Activities:
1 – Does each statement below agree with the excerpt on getting grass to the herd? Answer yes or no for each, quoting the deciding words of the excerpt.
(a) Both new silos were built on the farm.
(b) The milking herd gets no total mix ration.
(c) About half of the feed is chopped silage.
2 – In the excerpt on getting grass to the herd, what are the dimensions of the silo that stores sorghum-Sudangrass and Sudangrass forages?
3 – Write the next few sentences of the excerpt on getting grass to the herd, starting after its final sentence.

Extract:

=== Section Start ===

Getting Grass to the Herd

Another new addition to the farm was two new silos, one built in 2017 and one moved from another farm in 2019, to join the two which already existed on the premises. One 20 by 70 foot silo is used to store sorghum-Sudangrass and Sudangrass forages, which they have planted extensively for the past ten years. While about a third of the 150- 225 acres planted to these grasses each season is grazed, the rest is used to fill the silo, and for baleage.

The milking herd does not receive any total mix ration, but are fed 10 - 25 percent Sudangrass silage, and 25 - 50 percent early first cut silage, with the remainder of their fed ration coming from later cuttings. About 80 percent of the feed is chopped silage, while the rest is fed in dry rounds or baleage. The mix of different fed forages balances out the diet.

Sorghum and Sudangrass yield as well as other annuals, and make very good forages if harvested at the appropriate time, according to Adam. They use these crops as a feed ingredient in the same manner a conventional dairy utilizes corn. After two years of the annuals, the pastures are reseeded to perennials.

=== Section End ===

Excerpted data:
=== Section Start ===

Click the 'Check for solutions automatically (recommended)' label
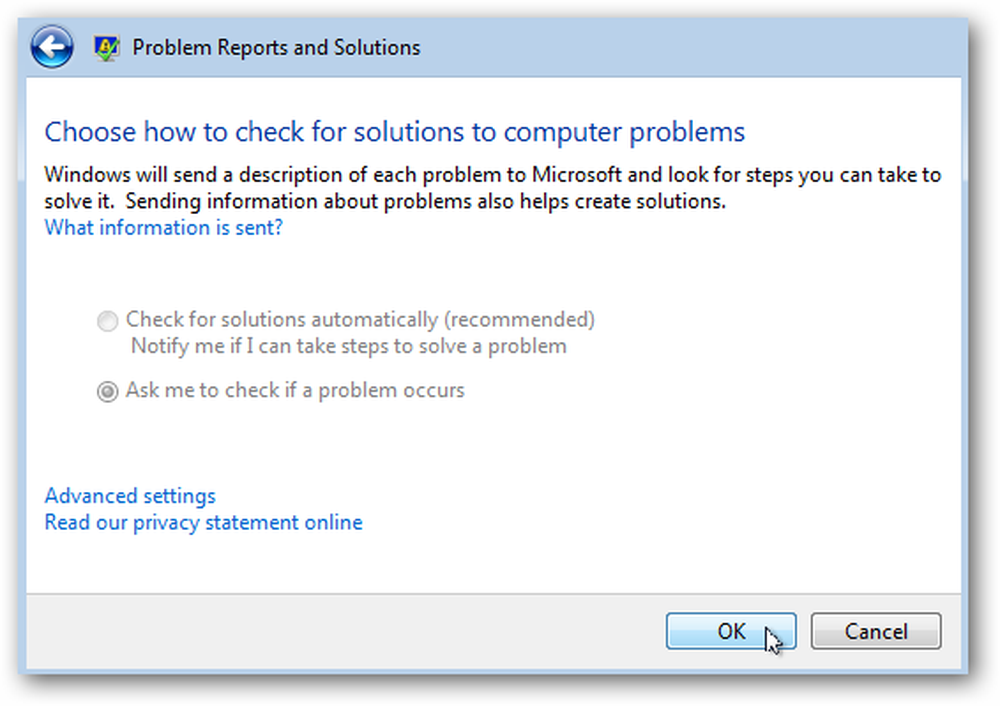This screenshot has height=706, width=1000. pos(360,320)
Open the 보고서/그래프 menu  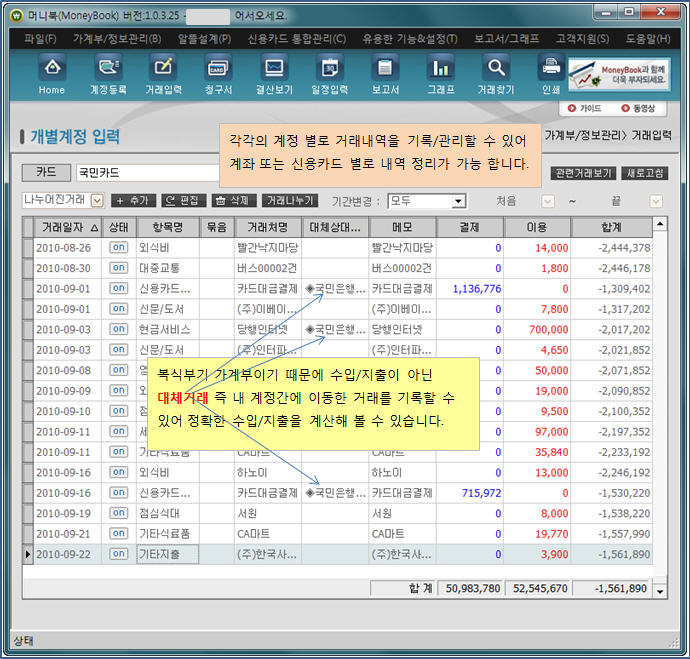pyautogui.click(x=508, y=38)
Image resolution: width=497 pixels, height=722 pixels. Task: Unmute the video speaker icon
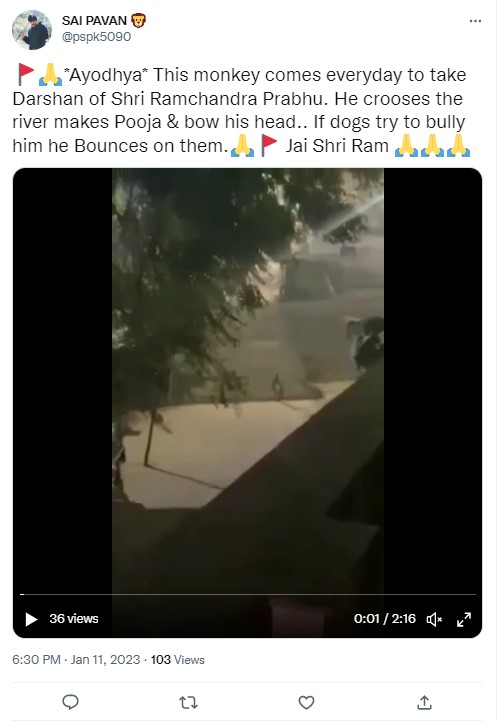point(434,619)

=== Section End ===
=== Section Start ===

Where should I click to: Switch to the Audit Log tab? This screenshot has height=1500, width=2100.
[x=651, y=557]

=== Section End ===
=== Section Start ===

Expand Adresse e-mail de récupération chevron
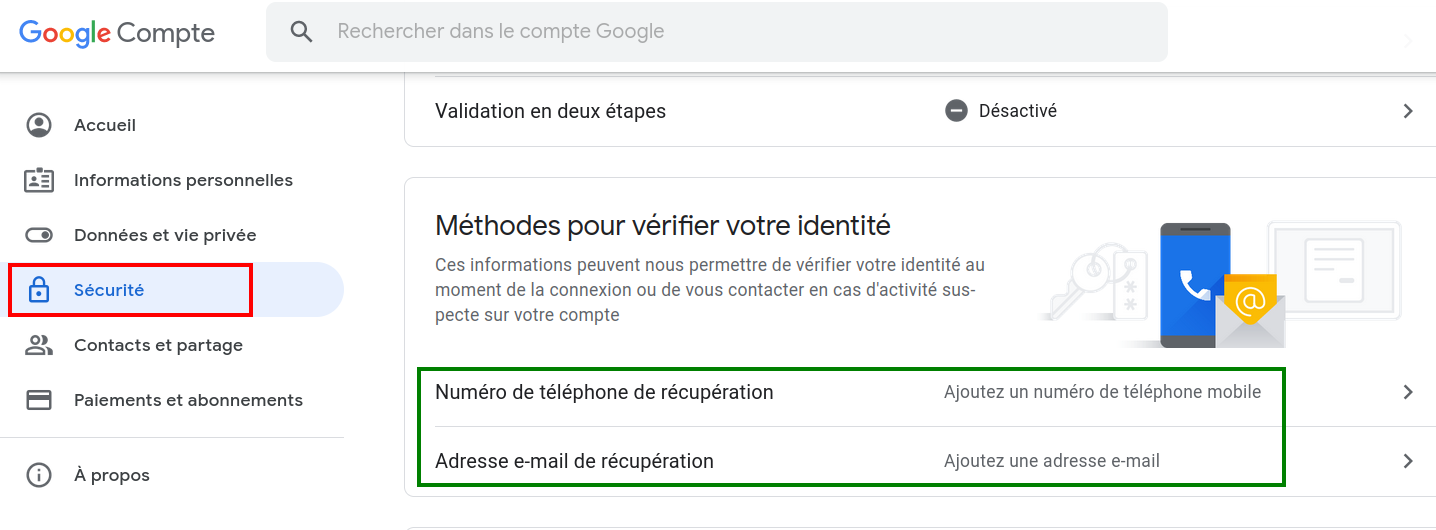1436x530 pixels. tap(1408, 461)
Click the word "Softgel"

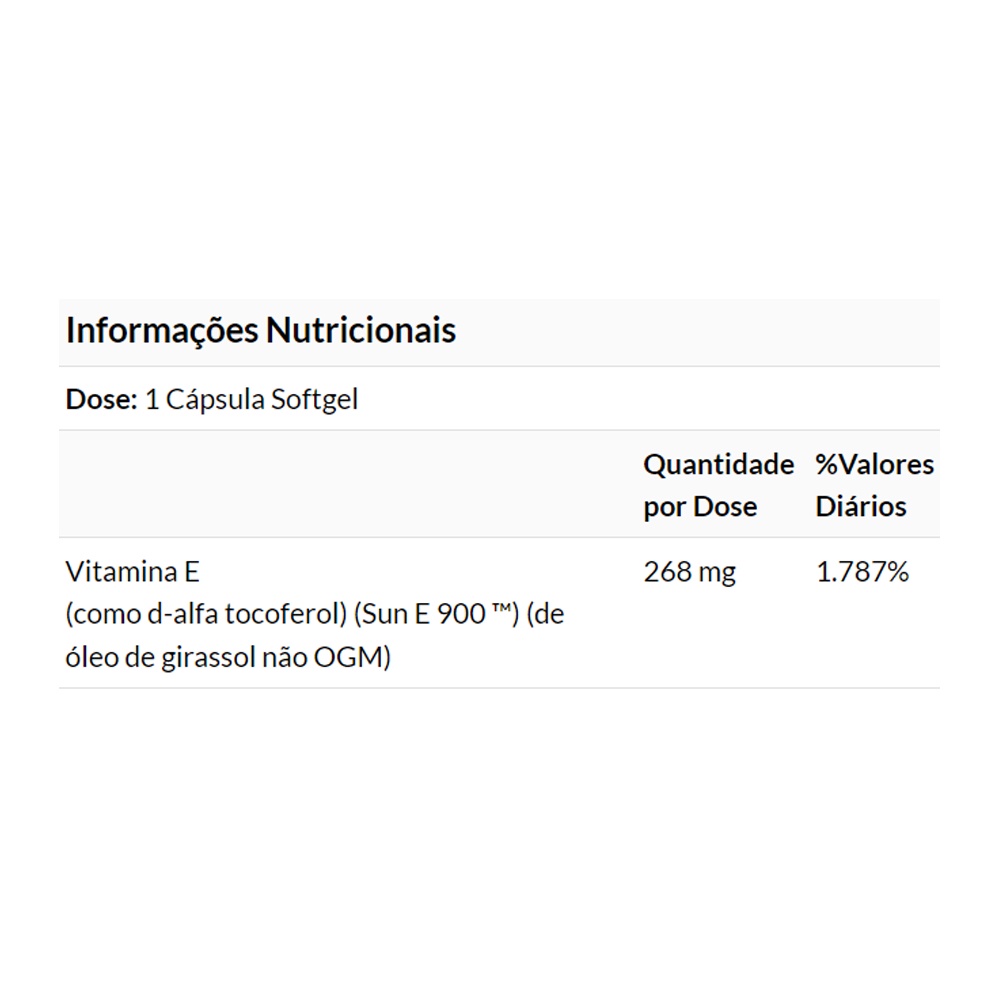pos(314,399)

=== Section End ===

Answers given:
1 –
(a) No: "one moved from another farm in 2019"
(b) Yes: "The milking herd does not receive any total mix ration"
(c) No: "About 80 percent of the feed is chopped silage"

2 – It is 20 by 70 feet.

3 –
“Early first cutting and Sudangrass tend to be higher energy and third and fourth cutting have a bit more protein,” Adam said. “We like to always offer some sort of long forage or dry hay as we feel the cows like this and it helps balance out the rumen. Feeding a mix of each keeps cows from losing weight and keeps them milking well.”

The milking herd generally begins grazing in late April, with no-till winter rye in the Sudangrass fields giving a jump to the season. This year, they began to graze on April 25th. At first, the cows get about 50 percent of their diet from grazing the winter rye, with another 40 percent coming from Sudangrass silage and the remainder from last June’s first cut hay. The DMI from grazing increases to 90 percent by the time the cows are on pasture 24/7.

Sudangrass is grazed beginning in early to mid-July, to take the pressure off of the perennial pastures. If it is dry, the cows will move indoors during the day to reduce grazing pressure on the pastures. During the mid-summer heat, the milking herd will get between 50 and 90 percent DMI from grazing, depending on how hot and dry it gets. When moisture allows, the herd will begin heavy grazing again in mid-September.

Fields are renovated when the yield drops, or the legume-to-grass ratio needs to be adjusted. They will plant Sudangrass for two years, followed by a spring no-till seeding of perennial pasture mix into the stubble. Tillage is done with a rotovator to a three inch maximum depth. Soil tests will pinpoint issues - pH and phosphorous are common concerns. If issues are found, bone meal is used to increase phosphorous and an application of lime will increase pH.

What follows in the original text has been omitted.